Morata indiavolato. Già leader del Milan anche nelle sconfitte
Alvaro Morata si trasforma al Milan, dimostrando leadership e determinazione. Dopo un inizio incerto, si fa apprezzare per il suo contributo in campo e il suo impatto positivo sulla squadra.
Tra Madrid e Milano ci sono 1.187,83 chilometri di distanza, in linea d’aria. Tra la capitale spagnola e Leverkusen, invece, più di 1.400. Su strada, sulla carta e, soprattutto, sul campo, ce ne sono molti, molti di più. Perché la città della Renania Settentrionale-Vestfalia è l’ultima tappa della trasformazione di Alvaro Morata, metamorfosi già (decisamente) in atto sulla sponda rossonera del Naviglio meneghino. Il tutto, in appena tre mesi. Tanto è passato dalle bordate messe nero su bianco dal quotidiano iberico El Confidential: "Morata, un capitano che mette in imbarazzo la Spagna e non solo per il suo scarso livello agli Europei". Riferimento alle sue dichiarazioni di voler lasciare il paese natìo, dove "non c’è rispetto per niente e per nessuno". Le parole dell’attaccante hanno poi trovato riscontro nei fatti: ha rispolverato quel “nessuno è profeta in patria” che affonda le sue radici nei secoli dei secoli, Alvaro "il piagnucolone" (anche così è stato definito) e ha fatto i bagagli.
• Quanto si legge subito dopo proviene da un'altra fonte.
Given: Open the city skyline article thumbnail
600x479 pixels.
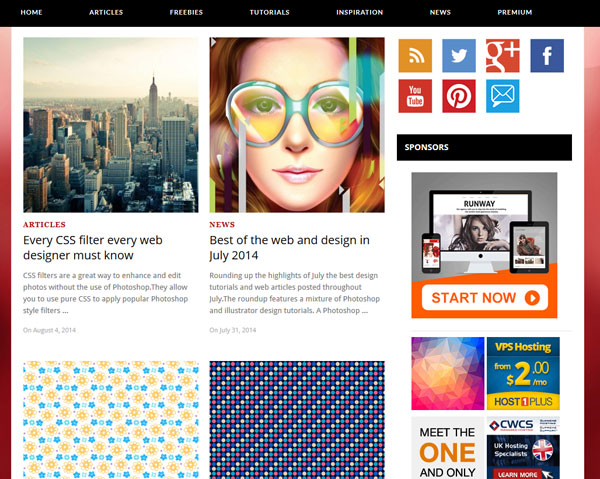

Lasciando, peraltro, un biglietto da visita da 21 reti nell’ultima stagione in maglia Atletico.
E un campionato Europeo vinto da capitano della Spagna. Altre parole invece, quelle sullo "scarso livello", di riscontri ne han trovati davvero pochini. Questione di numeri: 6 partite in rossenero, 2 reti e un assist. All’esordio in Serie A, con il Torino, è entrato a mezzo servizio e ha quasi gudagnato un rigore, ha segnato un gol poi annullato per fuorigioco, ne ha realizzato uno buono. Poi l’infortunio muscolare che lo ha tenuto fuori contro Parma e Lazio.
A seguire: una mezz’oretta scarsa col Venezia per ritrovare un po’ di gamba, un assist pronti-via contro il Liverpool, una gara a tutto campo nel nuovo 4-2-4 con l’Inter, un altro gol col Lecce alla faccia della borsite. Borsite che, però, lo ha “panchinato” a Leverkusen: “Troppo rischioso farlo giocare dall’inizio. Non vogliamo correre rischi”, l’sms di Fonseca sia a un’oretta dall’inizio che alla vigilia. Poi, in campo. In Champions la musica è diversa, era stato un altro concetto espresso dal portoghese.
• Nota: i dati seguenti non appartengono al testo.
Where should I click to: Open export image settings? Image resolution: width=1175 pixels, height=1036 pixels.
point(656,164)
Non per Morata, però, Che, anzi, la musica l’ha fatta cambiare quasi definitivamente. Corsa, zuccate, gol sfiorato. Non solo. Leadership, soprattutto. Altro che "piagnucolone". Morata il Milan se l’è preso sulle spalle fin da subito. È arrivato in un’estate che fino ad allora era stata nel segno del tormentone Joshua Zirkzee. E qualcuno aveva arricciato il naso. Gli è stata subito, comunque, appiccicata addosso la scomoda etichetta di erede di Giroud. Lui non ha fatto una piega. E ha già convinto praticamente tutti. Don Fabio Capello, ad esempio, dopo l’ultima sfida di Champions: "Per come è entrato Morata non poteva giocare dall’inizio? La cosa più importante della partita è stata il suo ingresso: ha dato la scossa. Quando hai questi giocatori, ti viene voglia di dare di più. Lui è molto importante, anche psicologicamente". Lo aveva anticipato Rafa Leao, qualche ora prima: "Morata e Abraham lottano e non si fermano mai, non posso fare a meno del loro lavoro. Sono forti in attacco e anche senza palla in difesa. Tutti sono contenti di loro". Ancor prima, Fonseca: "Oltre ad essere compatibili tatticamente, Alvaro e Abraham portano una certa energia ed è la cosa che mi piace di più. Ed è contagiosa.Se vediamo un Rafa che lavora di più è anche perché segue questi esempi". Non male per un "piagnucolone".